| À faire |
Réécrivez tout ce qui va de « Espagne for ever. » jusqu’à « aussi été long ! » dans la critique de spectacle, en remplaçant « projecteur » par « faisceau lumineux ».

| Extrait du texte |
----

Overblog
Editer l'article Suivre ce blog Administration + Créer mon blog
Arts-chipels.fr

Patatas fritas falsas. Jeu de massacre autour de la figure de Franco et de l’Espagne franquiste.

Phot. © Lili Marsans

Phot. © Lili Marsans

Quand deux Catalans évoquent  cette période encore partiellement recouverte d’une chape de silence que fut l’Espagne franquiste, l’évocation se fait à la fois drôle, grinçante et cruelle.

Espagne for ever. C’est ainsi que pourrait se comprendre ce drapeau espagnol gigantesque de l’époque du franquisme qui occupe toute la scène du théâtre durant un quart d’heure. Quinze longues minutes à contempler le plan large du drapeau et les détails sur lesquels le projecteur s’attarde : une tête d’oiseau de proie, des griffes de prédateur, un slogan, « Una, Grande, Libre », qui symbolise le régime autoritaire de l’époque, un pays délimité par les colonnes d’Hercule dont « Plus » et « Ultra » marquent l’expansion coloniale. Tout un programme en soi, pas forcément facile à décrypter pour un public étranger, même si une phrase affichée en fond de scène informe que ce drapeau est devenu anticonstitutionnel. Un peu plus tard, on connaîtra la raison de ce long quart d’heure : les quarante années qu’ont duré le fascisme en Espagne, ça a aussi été long !

----

| Données enregistrées |
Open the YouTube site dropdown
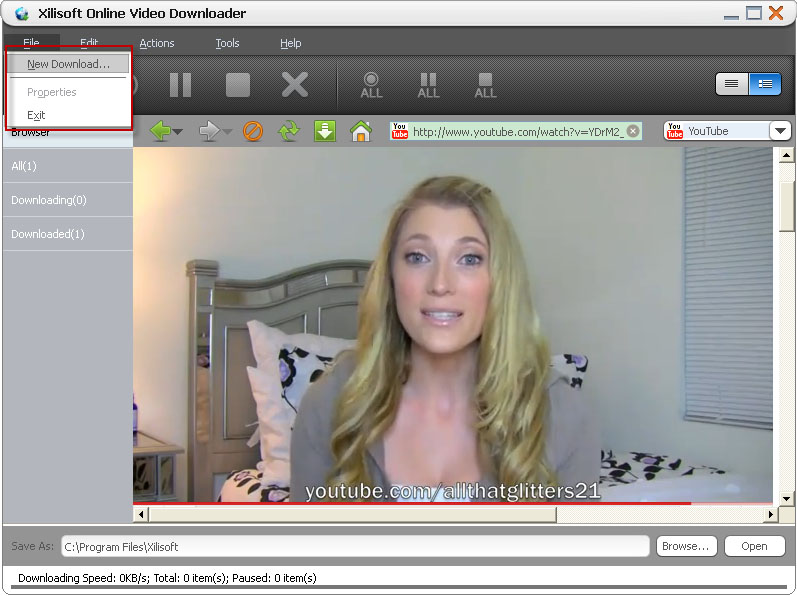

----

| Résultat obtenu |
Espagne for ever. C’est ainsi que pourrait se comprendre ce drapeau espagnol gigantesque de l’époque du franquisme qui occupe toute la scène du théâtre durant un quart d’heure. Quinze longues minutes à contempler le plan large du drapeau et les détails sur lesquels le faisceau lumineux s’attarde : une tête d’oiseau de proie, des griffes de prédateur, un slogan, « Una, Grande, Libre », qui symbolise le régime autoritaire de l’époque, un pays délimité par les colonnes d’Hercule dont « Plus » et « Ultra » marquent l’expansion coloniale. Tout un programme en soi, pas forcément facile à décrypter pour un public étranger, même si une phrase affichée en fond de scène informe que ce drapeau est devenu anticonstitutionnel. Un peu plus tard, on connaîtra la raison de ce long quart d’heure : les quarante années qu’ont duré le fascisme en Espagne, ça a aussi été long !